> Given problem: Extract the data from the line containing "Task: Expand Asset" through the end of the data, and reproduce those lines word for word.

> Data supplied:
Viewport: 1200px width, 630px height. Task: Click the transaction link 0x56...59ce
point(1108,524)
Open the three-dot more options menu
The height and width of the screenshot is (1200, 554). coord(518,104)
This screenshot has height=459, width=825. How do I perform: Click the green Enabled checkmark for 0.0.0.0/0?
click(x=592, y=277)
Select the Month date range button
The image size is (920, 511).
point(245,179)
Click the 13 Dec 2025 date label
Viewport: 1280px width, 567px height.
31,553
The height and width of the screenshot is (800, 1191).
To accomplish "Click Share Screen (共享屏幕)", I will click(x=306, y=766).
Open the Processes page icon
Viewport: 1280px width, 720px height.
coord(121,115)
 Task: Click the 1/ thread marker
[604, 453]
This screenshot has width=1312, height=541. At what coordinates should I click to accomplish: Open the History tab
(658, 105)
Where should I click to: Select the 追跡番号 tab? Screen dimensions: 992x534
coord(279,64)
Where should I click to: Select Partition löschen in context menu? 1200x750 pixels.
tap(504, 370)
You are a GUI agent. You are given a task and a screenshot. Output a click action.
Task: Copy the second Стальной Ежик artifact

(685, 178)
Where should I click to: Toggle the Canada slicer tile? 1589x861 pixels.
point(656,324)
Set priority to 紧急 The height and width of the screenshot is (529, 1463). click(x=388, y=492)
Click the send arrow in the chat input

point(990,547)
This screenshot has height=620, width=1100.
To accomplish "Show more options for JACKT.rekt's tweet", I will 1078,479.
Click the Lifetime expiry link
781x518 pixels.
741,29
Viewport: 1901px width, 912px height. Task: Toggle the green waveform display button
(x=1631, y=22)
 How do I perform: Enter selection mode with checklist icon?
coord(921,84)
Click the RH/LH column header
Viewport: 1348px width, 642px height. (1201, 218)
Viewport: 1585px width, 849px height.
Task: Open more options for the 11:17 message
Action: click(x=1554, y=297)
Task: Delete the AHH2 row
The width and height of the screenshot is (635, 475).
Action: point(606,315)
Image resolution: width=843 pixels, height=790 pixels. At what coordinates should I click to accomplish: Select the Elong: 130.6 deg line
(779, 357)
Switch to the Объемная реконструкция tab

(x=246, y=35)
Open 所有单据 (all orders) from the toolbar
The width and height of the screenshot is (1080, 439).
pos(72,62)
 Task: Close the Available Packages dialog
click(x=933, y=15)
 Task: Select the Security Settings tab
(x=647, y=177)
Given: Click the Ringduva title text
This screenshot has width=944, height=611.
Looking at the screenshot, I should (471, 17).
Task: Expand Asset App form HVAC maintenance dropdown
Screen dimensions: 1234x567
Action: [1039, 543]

> Completed exercise:
Task: Expand Asset App form HVAC maintenance dropdown
Screen dimensions: 1234x567
Action: [1039, 543]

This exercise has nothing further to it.